» Required action
Restate each entry exactly, without pictures.

(Saved data entries)
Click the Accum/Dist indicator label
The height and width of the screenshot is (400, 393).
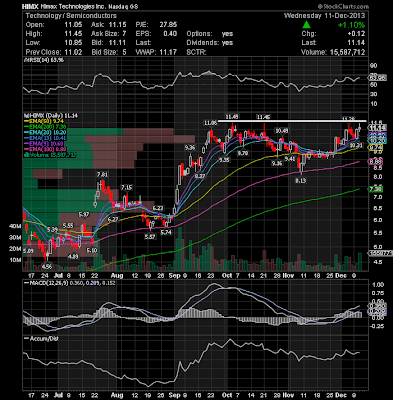tap(44, 338)
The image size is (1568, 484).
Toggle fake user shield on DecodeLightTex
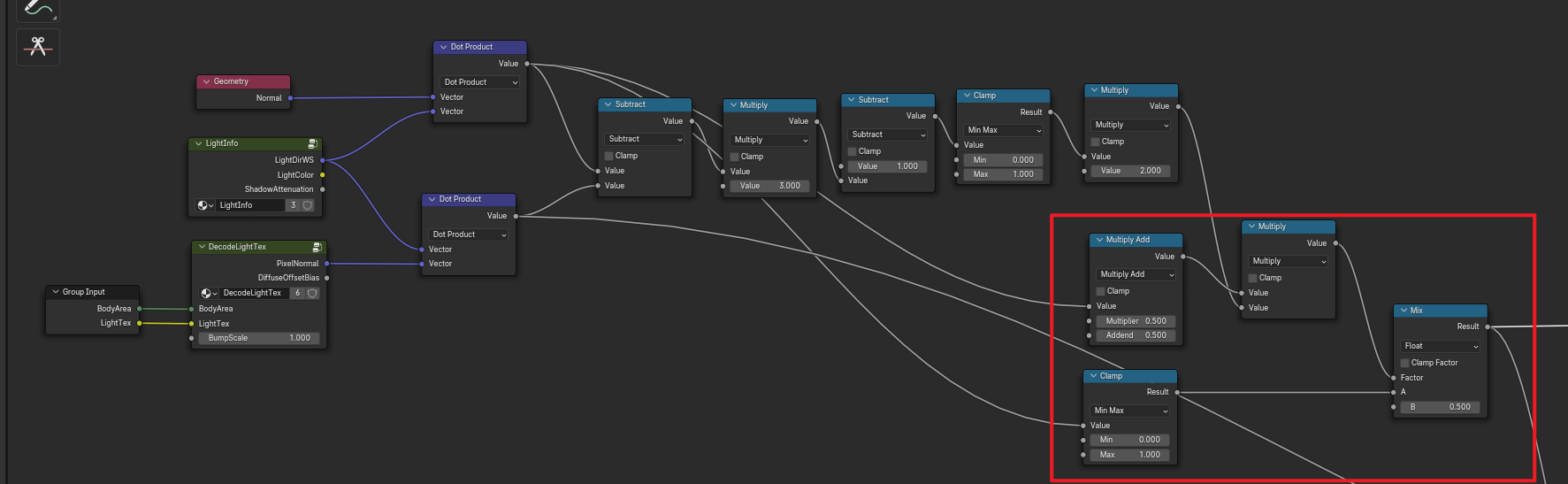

» Response to this task
Click the Accum/Dist indicator label
The height and width of the screenshot is (400, 393).
tap(44, 338)
The image size is (1568, 484).
Toggle fake user shield on DecodeLightTex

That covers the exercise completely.